For the latter case in PHP code (not inside a LUA script), use Cache::lock():
$lock = Cache::lock("batch:{$batchId}:lock", 10);
if ($lock->get()) {
try {
$pending = (int) Redis::hget("batch:{$batchId}", 'pending_jobs');
if ($pending === 0) {
Redis::hset("batch:{$batchId}", 'finished_at', now()->toIso8601String());
}
} finally {
$lock->release();
}
}
Under the hood, Cache::lock() uses SET key value NX EX seconds. The NX ensures only one process acquires the lock at a time. It's not as efficient as LUA (you're still doing multiple round trips), but it's much easier to read and debug.
Laravel Prefixes
By default, Laravel prefixes every Redis key with laravel_database_. So when you call Redis::set('user:123', 'Alice'), the actual key in Redis is laravel_database_user:123.
This is configured in config/database.php:
'redis' => [
'client' => env('REDIS_CLIENT', 'phpredis'),
'options' => [
'prefix' => env('REDIS_PREFIX', Str::slug(env('APP_NAME', 'laravel'), '_').'_database_'),
],
// connections...
],
This matters when you're debugging in redis-cli.
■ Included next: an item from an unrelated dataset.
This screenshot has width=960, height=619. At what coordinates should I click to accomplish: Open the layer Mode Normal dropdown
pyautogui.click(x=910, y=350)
If you run KEYS * and don't see your key, the prefix is why. Run KEYS laravel_database_* and you'll find it. It also matters when multiple apps share a Redis instance. Each app's prefix acts as a namespace, which prevents collisions.
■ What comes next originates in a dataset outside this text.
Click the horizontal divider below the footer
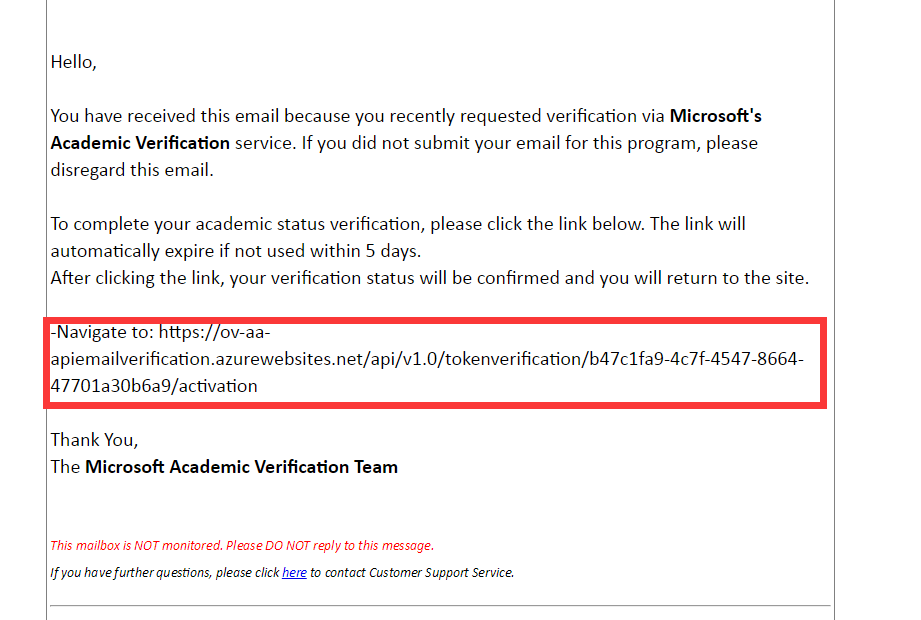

Jobs vs. Cache: Use Separate Connections
Mixing queue jobs and cache in the same Redis database is a bad idea. Not because keys will collide (they won't), but because the data profiles are completely different. Cache entries have TTLs and you'll flush them periodically. Queue jobs are transient but should not be flushed mid-processing. If you run Cache::flush() and the queue lives in the same database, you've just evicted all your queued jobs.
Use separate Redis databases or separate connections for each concern:
// config/database.php
'redis' => [
'cache' => [
'url' => env('REDIS_URL'),
'host' => env('REDIS_HOST', '127.0.0.1'),
'database' => env('REDIS_CACHE_DB', '1'),
],
'queue' => [
'url' => env('REDIS_URL'),
'host' => env('REDIS_HOST', '127.0.0.1'),
'database' => env('REDIS_QUEUE_DB', '2'),
],
],
// config/cache.php
'default' => 'redis',
'stores' => [
'redis' => [
'driver' => 'redis',
'connection' => 'cache',
],
],
// config/queue.php
'connections' => [
'redis' => [
'driver' => 'redis',
'connection' => 'queue',
'queue' => env('REDIS_QUEUE', 'default'),
],
],
Redis databases 0 through 15 are separate keyspaces. FLUSHDB on database 1 does not touch database 2. That isolation is worth the slight config overhead.